I have a large dataframe (50+ total columns) that has a "Project_Type" column with 5 different types of projects available. The projects types can be "Project Type 1", "Project Type 2", "Project Type 3", "Project Type 4", or "Project Type 5". I have other columns with various performance measures (all integers) so I believe I need to normalize each "Project_Type" in a new column to be either 1 (if true) or 0 (if false) and then I can run .corr() over the project types and performance measures to see if there are any correlations (such as certain project types costing more, making more of an impact, etc)
I can create 5 new blank columns manually doing
df['Proj1Normalize'] = ""
df['Proj2Normalize'] = ""
etc...
and then get a value of 1 or 0 based on true or false, but is there a quicker way to add a large list of blank columns at once that have specific titles? This example is easy to do manually, but I have run into problems where I need to make 20+ new "normalized" columns at once and it is too time consuming to manually create them all.
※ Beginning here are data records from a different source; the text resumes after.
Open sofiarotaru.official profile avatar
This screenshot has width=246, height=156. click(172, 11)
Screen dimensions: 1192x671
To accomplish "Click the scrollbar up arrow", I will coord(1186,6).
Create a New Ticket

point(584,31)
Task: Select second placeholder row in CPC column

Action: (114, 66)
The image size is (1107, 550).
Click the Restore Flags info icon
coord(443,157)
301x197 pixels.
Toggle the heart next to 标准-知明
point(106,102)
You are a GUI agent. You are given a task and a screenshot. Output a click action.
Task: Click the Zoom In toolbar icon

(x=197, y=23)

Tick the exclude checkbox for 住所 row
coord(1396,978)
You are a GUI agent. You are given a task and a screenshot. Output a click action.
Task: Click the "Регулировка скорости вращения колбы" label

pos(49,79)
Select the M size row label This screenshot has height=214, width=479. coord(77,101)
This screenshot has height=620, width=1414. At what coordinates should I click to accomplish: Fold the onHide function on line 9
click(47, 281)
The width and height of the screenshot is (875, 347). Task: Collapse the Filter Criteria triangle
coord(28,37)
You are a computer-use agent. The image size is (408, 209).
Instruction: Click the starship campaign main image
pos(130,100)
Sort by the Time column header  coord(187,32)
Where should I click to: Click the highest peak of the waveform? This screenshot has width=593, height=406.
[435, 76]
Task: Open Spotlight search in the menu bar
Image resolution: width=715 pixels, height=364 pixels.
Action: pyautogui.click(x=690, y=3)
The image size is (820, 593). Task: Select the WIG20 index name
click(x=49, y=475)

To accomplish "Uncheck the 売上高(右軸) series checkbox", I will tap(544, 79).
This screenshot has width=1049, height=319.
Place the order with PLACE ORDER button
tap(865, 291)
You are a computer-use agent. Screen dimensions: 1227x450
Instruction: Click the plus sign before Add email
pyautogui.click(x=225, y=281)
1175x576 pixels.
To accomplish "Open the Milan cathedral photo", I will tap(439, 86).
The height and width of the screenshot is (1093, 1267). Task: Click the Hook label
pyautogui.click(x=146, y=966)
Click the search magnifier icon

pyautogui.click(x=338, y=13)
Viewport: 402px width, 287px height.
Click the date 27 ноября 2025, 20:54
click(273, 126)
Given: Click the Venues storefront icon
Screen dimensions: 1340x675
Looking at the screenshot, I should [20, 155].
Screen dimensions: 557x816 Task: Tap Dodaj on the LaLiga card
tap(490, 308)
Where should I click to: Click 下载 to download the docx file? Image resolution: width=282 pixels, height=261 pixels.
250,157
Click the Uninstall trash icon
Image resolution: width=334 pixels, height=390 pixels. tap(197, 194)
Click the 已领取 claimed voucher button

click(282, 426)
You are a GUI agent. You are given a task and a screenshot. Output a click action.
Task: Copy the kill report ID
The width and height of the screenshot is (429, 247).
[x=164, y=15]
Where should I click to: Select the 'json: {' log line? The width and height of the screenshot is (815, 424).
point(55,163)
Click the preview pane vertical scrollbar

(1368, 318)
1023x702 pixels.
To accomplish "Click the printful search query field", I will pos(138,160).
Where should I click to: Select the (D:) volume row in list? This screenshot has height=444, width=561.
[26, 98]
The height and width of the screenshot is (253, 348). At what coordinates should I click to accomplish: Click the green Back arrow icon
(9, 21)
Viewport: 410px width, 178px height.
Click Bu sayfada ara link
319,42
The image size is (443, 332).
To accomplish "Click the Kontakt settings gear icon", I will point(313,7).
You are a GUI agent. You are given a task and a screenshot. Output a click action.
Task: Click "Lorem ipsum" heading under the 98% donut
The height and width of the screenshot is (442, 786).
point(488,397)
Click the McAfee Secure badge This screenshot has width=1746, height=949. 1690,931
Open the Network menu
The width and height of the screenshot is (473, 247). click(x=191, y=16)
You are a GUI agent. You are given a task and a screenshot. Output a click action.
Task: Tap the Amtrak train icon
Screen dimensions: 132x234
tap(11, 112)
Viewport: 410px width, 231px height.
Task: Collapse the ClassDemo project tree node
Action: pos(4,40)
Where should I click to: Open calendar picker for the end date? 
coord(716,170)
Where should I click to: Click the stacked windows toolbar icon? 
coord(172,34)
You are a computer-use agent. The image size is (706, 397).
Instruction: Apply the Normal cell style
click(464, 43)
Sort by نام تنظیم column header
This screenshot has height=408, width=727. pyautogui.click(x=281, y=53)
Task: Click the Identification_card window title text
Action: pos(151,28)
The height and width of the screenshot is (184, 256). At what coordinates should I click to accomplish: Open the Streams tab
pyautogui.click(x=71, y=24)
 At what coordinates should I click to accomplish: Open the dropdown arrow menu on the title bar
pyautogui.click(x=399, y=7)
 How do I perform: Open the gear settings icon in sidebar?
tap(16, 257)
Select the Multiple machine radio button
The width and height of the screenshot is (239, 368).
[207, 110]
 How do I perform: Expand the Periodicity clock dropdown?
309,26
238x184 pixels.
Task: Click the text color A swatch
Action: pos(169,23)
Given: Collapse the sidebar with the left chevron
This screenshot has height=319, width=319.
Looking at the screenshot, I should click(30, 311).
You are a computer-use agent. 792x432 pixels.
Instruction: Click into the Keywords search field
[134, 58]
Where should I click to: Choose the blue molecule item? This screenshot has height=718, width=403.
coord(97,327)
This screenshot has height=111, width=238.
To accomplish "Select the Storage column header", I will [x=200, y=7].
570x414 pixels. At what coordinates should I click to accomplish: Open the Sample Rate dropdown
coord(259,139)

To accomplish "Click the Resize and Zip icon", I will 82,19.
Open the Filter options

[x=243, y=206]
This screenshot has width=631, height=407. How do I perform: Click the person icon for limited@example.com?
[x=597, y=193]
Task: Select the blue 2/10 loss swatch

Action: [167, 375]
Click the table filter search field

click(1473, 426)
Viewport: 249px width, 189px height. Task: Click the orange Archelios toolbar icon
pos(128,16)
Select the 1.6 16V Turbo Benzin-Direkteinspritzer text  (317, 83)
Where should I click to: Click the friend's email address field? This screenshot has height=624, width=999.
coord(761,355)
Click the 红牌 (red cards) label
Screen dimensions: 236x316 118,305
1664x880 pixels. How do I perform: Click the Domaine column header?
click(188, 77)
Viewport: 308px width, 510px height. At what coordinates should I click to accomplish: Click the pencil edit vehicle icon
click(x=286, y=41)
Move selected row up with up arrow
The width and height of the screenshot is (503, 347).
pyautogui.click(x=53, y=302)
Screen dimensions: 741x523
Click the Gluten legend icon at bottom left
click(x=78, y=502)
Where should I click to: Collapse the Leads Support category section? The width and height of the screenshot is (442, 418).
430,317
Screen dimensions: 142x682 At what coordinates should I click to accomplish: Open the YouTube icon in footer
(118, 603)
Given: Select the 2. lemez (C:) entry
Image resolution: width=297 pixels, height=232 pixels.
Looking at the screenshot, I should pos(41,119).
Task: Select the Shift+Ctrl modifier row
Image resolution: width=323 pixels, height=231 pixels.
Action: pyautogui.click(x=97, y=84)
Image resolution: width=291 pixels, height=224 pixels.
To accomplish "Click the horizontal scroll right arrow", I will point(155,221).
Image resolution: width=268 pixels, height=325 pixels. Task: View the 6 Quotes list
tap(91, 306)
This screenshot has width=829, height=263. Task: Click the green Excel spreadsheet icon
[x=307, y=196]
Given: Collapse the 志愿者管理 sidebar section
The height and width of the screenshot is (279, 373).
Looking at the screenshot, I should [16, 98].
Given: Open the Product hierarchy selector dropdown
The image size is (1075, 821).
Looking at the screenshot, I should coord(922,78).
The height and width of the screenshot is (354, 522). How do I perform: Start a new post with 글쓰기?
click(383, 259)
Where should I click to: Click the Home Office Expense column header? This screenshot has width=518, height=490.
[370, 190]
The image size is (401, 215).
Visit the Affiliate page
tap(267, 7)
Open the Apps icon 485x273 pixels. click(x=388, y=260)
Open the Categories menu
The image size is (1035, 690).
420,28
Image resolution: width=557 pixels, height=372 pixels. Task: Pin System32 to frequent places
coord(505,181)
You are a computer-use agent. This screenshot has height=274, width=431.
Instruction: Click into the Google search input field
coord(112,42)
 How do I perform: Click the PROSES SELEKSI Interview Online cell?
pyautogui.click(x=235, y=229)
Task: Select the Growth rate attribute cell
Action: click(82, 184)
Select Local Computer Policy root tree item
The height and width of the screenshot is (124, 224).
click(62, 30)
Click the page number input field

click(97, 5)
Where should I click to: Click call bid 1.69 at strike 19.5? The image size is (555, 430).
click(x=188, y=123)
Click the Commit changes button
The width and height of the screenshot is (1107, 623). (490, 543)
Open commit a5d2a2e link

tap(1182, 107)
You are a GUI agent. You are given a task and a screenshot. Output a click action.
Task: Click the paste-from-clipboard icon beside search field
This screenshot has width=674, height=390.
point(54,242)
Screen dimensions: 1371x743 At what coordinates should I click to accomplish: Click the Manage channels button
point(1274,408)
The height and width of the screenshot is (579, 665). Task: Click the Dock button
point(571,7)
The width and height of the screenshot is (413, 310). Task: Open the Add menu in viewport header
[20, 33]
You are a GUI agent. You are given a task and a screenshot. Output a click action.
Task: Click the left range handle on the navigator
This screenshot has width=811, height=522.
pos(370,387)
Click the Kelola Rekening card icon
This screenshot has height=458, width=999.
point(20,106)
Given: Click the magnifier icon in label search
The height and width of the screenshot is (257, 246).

It would also help if someone could explain an efficient way to normalize one column with multiple different values at once.
I tried df['Proj1Normalize', 'Proj2Normalize', 'Proj3Normalize, etc] = ""
but that wouldn't work.
I tried referring to this - Add multiple empty columns to pandas DataFrame - but i dont want my columns to just be names one character names as in the first example.
Example:
Right now I have:
ProjectType Dollars_Spent Employees
0 Proj 1 1000 10
1 Proj 2 1800 12
2 Proj 1 800 14
3 Proj 3 980 5
and i want to have:
ProjectType Dollars_Spent Employees Proj1 Proj 2 Proj3
0 Proj 1 1000 10 1 0 0
1 Proj 2 1800 12 0 1 0
2 Proj 1 800 14 1 0 0
3 Proj 3 980 5 0 0 1
Any help would be great.